The recipe, condensed
- Enable an NTP server on your router/firewall.
- Transparently redirect all outbound UDP/123 to it (so cameras get time regardless of their hardcoded servers).
- Firewall the camera off the internet but allow RFC1918 (LAN/local) so RTSP + local NTP keep working.
- Reset firewall states after adding the rules.
- Verify: capture shows cloud attempts dying at the firewall;
TS valclimbing = no reboot; ping steady; NVR still recording.

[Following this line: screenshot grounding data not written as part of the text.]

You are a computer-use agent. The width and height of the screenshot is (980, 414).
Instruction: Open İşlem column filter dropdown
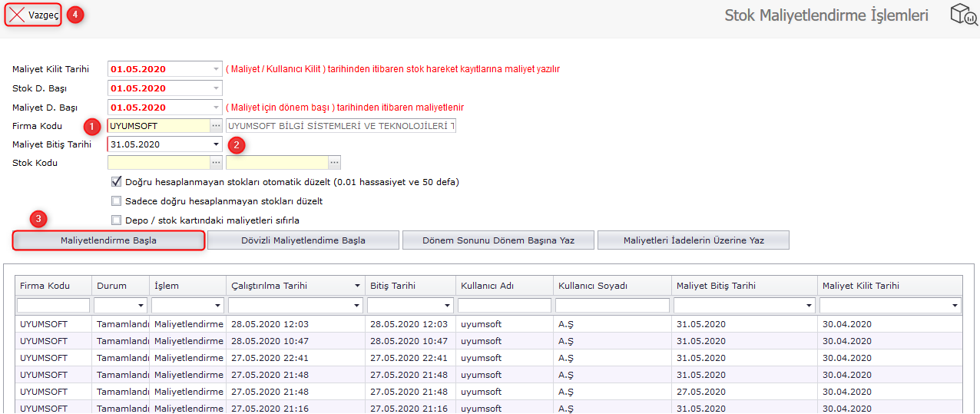tap(217, 306)
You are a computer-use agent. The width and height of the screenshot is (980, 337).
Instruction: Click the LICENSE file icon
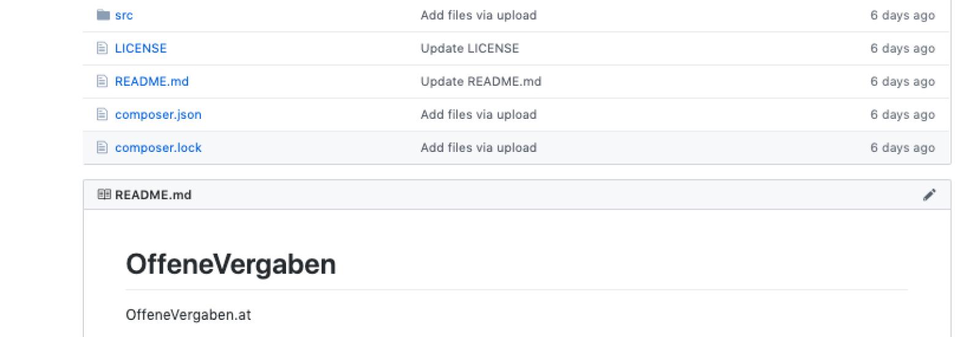[x=102, y=48]
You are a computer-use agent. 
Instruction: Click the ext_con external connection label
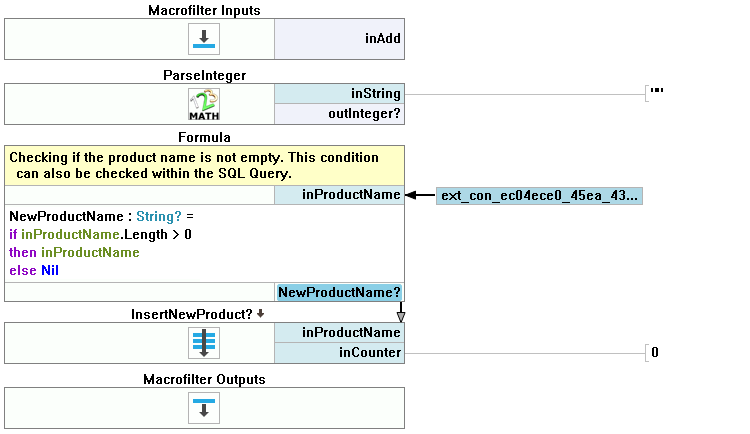(x=539, y=196)
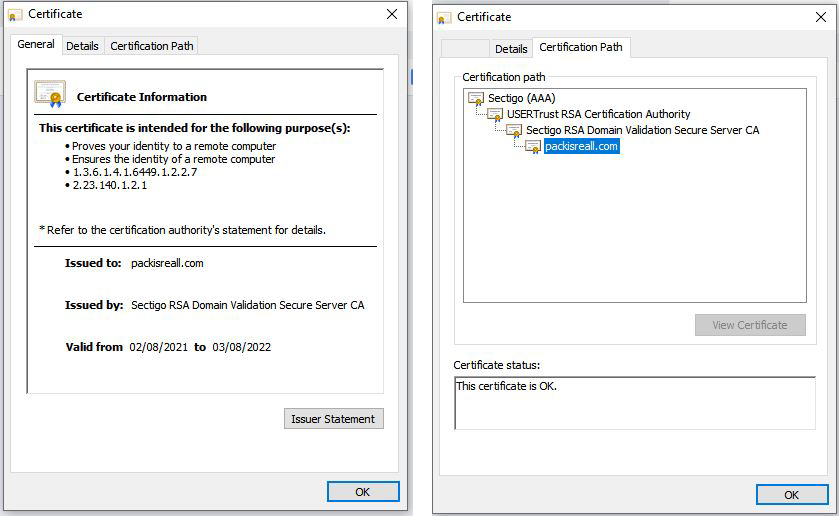Select packisreall.com in the certification path tree

tap(582, 147)
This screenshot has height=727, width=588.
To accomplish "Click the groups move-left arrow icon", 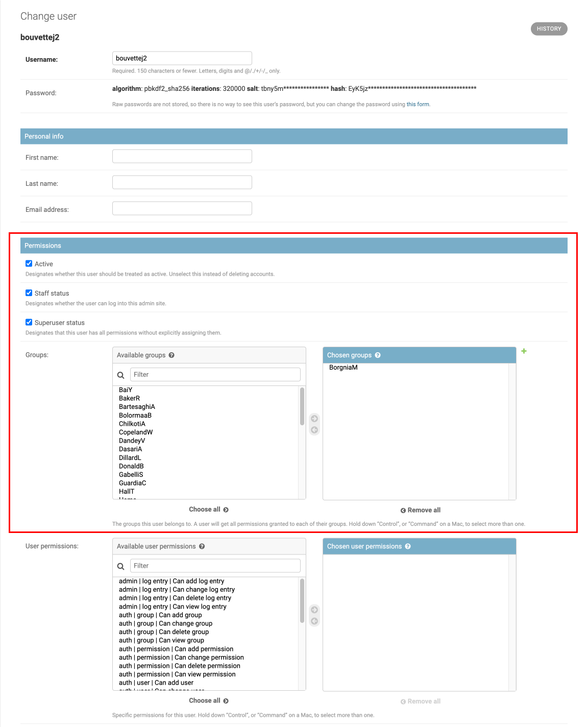I will point(314,430).
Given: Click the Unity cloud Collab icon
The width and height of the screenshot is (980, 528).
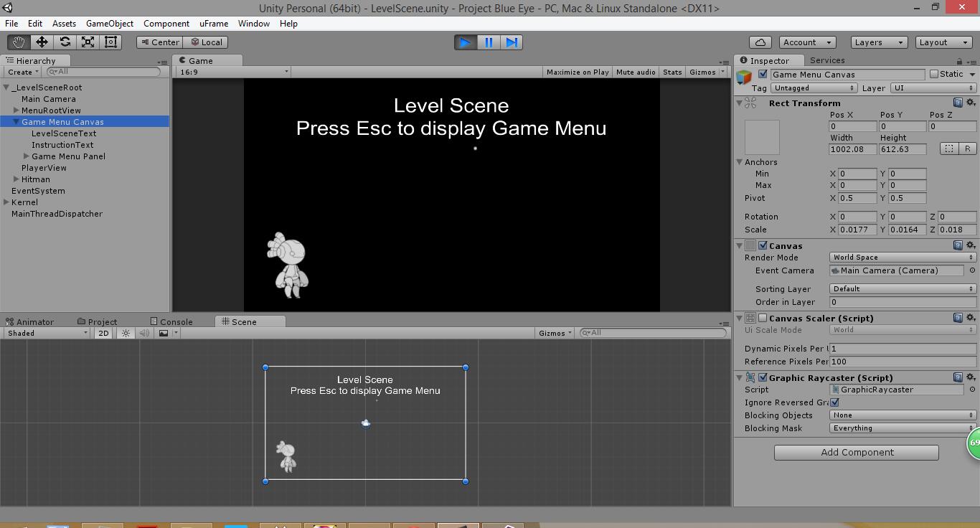Looking at the screenshot, I should pos(760,42).
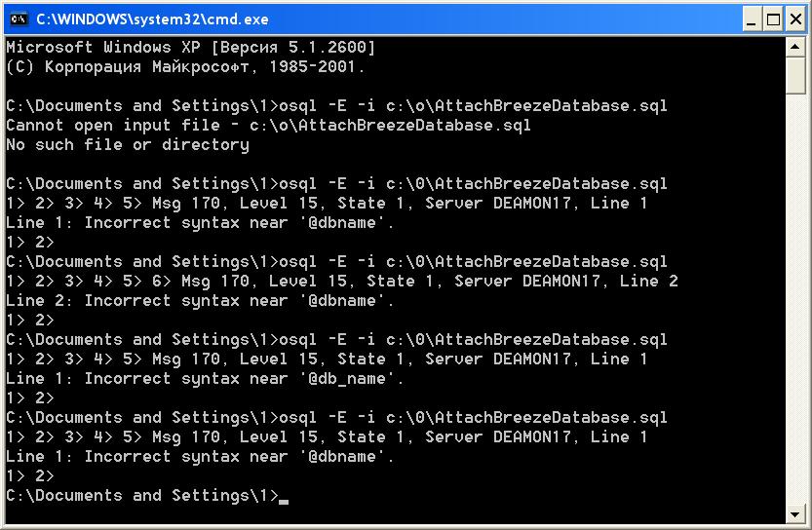Click the 'No such file or directory' text
812x530 pixels.
point(128,145)
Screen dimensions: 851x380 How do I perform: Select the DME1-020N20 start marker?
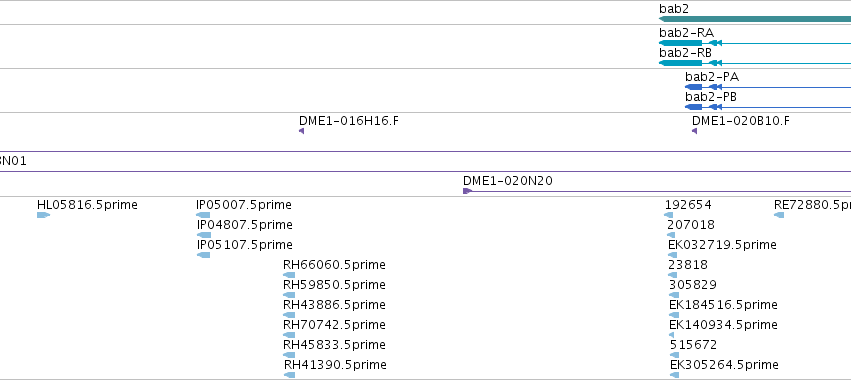(467, 191)
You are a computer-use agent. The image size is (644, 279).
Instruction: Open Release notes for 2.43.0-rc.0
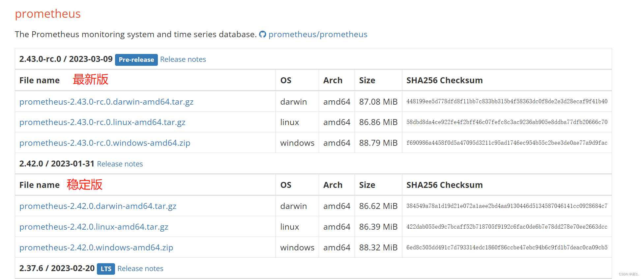(x=183, y=59)
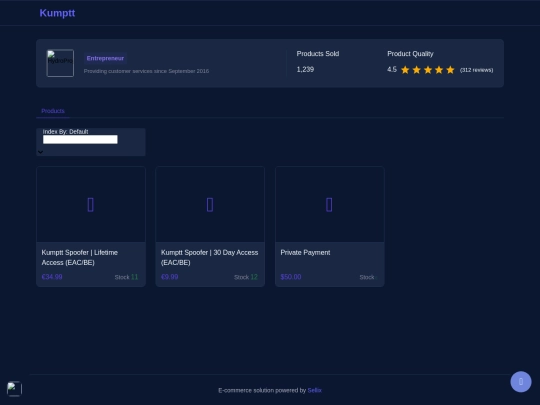The image size is (540, 405).
Task: Click the Kumptt shop logo title
Action: 57,13
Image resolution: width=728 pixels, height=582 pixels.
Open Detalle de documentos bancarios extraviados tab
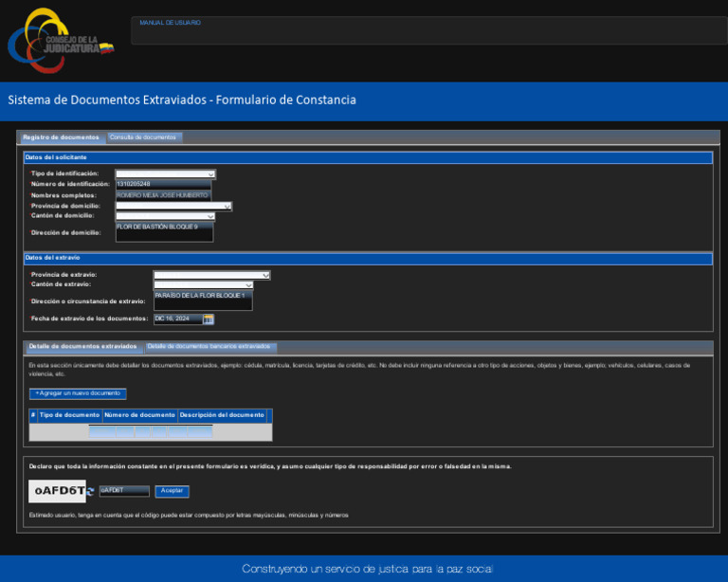(x=209, y=347)
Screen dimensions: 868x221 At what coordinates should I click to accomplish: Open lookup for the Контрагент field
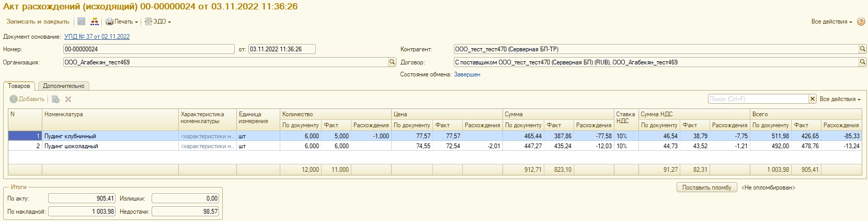click(863, 49)
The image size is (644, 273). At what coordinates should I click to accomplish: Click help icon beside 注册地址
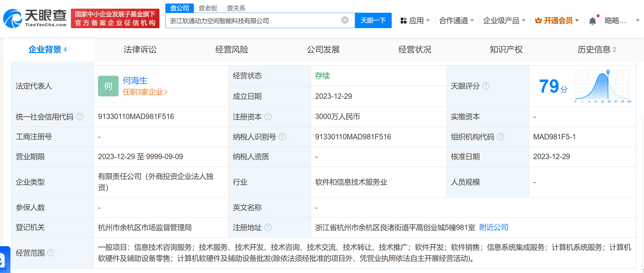[x=268, y=227]
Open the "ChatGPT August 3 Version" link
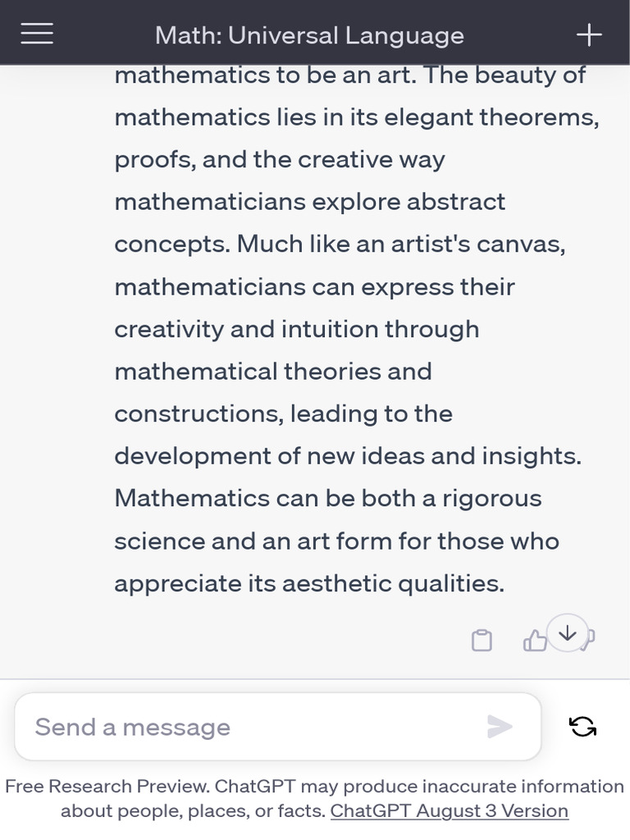Viewport: 630px width, 840px height. (449, 811)
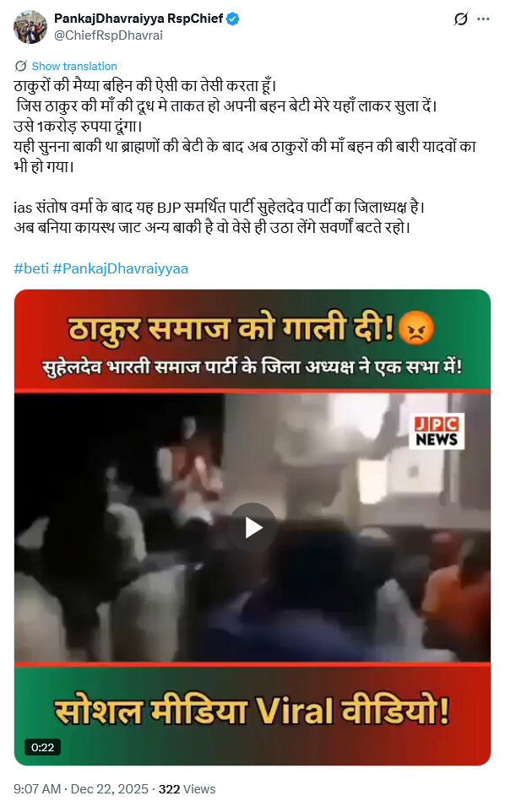505x812 pixels.
Task: Click the JPC NEWS logo in video
Action: (437, 430)
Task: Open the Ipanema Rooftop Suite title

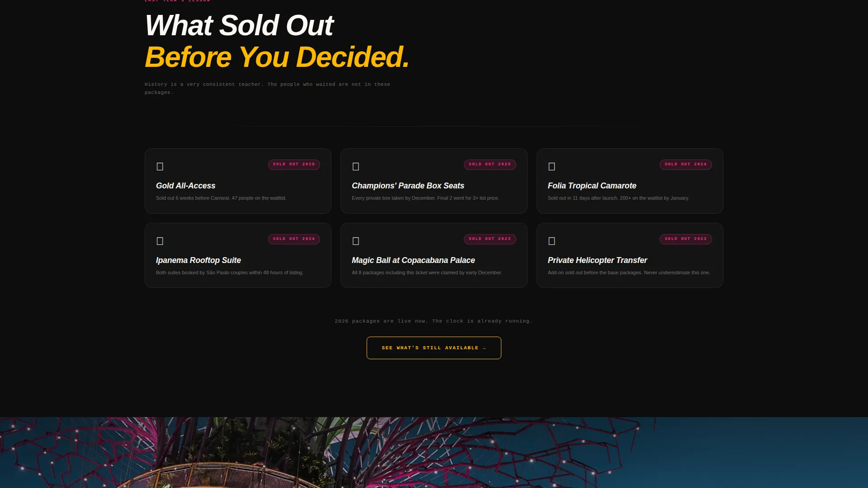Action: pos(198,260)
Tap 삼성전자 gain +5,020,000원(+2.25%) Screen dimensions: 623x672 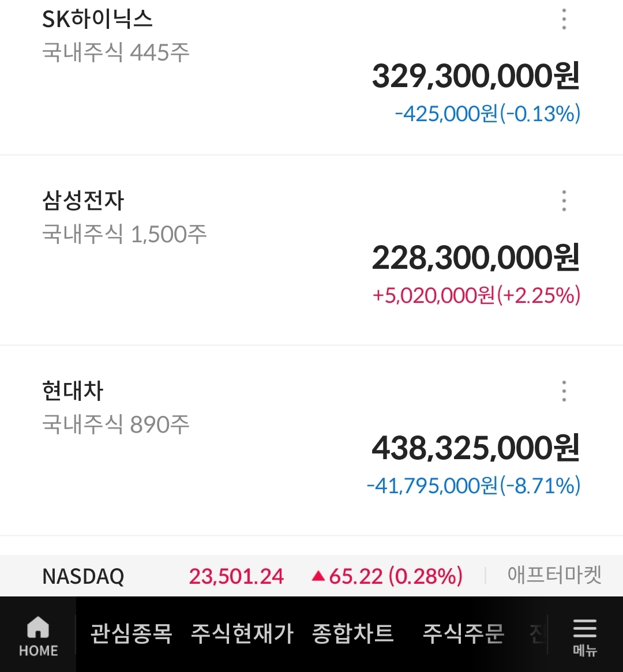click(476, 296)
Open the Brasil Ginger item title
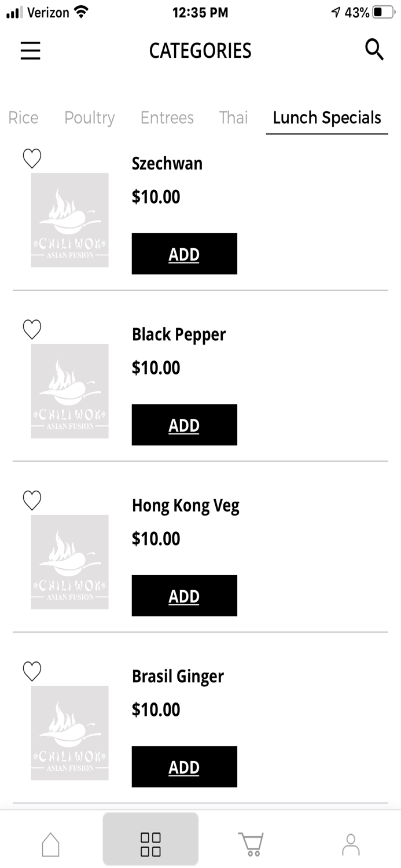This screenshot has width=401, height=868. (x=178, y=675)
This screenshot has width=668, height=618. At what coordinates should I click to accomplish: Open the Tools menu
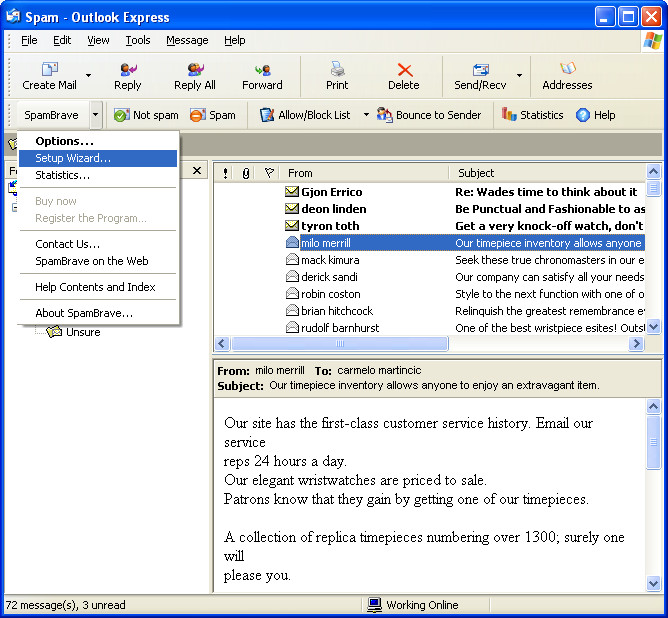pyautogui.click(x=138, y=40)
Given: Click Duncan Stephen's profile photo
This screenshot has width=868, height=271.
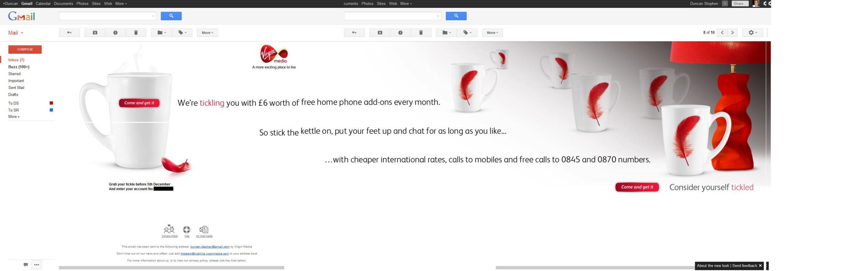Looking at the screenshot, I should click(755, 4).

Caveats / things I'm still chasing
- Firmware varies. Some units reboot on cloud loss regardless of time. If NTP-local isn't enough, the next levers are: try Reject instead of Block (a fast RST/ICMP unreachable is sometimes handled more gracefully than a silent timeout), or, worst case, fake the cloud handshake with a local listener (hard, proprietary protocol).
- Other brands differ. My YI/Kami cameras use a different cloud entirely; their reboot trigger may not be NTP. Test one at a time, don't assume the Dahua fix generalizes.
- This is WAN-blocking, not true isolation. If your LAN is flat (multiple subnets sharing one L2 segment), IP ranges alone don't isolate anything. A compromised cam can still talk to your trusted devices at layer 2. For real containment you want a dedicated IoT VLAN on a managed switch, with the firewall enforcing the boundary.
Hope this saves someone the two hours I spent staring at tcpdump. The headline lesson: when a cheap camera reboots on "no internet," suspect the clock before the cloud.
Disclaimer: non native english speaker here, post aided by AI.